Your instructions
What lines in the following entries hold the word "from"? Copy each one.
---------- Given information
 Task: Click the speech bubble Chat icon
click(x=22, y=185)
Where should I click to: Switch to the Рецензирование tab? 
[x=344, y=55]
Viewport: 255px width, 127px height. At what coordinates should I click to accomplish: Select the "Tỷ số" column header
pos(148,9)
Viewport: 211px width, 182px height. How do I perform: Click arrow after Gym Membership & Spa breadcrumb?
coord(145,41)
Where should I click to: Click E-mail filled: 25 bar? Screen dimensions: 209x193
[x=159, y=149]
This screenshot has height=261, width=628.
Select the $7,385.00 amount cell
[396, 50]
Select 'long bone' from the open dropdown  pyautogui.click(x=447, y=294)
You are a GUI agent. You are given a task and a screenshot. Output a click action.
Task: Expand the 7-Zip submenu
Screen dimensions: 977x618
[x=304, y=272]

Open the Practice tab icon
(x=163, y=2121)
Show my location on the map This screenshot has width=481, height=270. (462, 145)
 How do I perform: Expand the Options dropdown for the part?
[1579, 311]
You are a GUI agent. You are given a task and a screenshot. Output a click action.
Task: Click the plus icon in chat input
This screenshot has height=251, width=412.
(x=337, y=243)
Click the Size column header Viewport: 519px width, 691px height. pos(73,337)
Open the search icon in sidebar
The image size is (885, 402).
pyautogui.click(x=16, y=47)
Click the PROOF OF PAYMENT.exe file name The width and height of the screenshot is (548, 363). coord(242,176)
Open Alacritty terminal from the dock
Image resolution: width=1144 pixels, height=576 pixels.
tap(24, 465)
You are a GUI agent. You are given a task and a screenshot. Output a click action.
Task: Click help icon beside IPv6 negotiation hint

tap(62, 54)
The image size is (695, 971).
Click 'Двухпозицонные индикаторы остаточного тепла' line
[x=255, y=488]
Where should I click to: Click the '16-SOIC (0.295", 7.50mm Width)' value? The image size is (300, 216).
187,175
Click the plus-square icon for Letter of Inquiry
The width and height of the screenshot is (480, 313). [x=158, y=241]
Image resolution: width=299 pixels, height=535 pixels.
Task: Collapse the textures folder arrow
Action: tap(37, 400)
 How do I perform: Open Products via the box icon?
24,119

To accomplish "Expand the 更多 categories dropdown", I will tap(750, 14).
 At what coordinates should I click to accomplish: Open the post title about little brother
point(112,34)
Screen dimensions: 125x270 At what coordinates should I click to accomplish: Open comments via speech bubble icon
--------------------
Task solution
Select 'long bone' from the open dropdown  pyautogui.click(x=447, y=294)
Open Alacritty terminal from the dock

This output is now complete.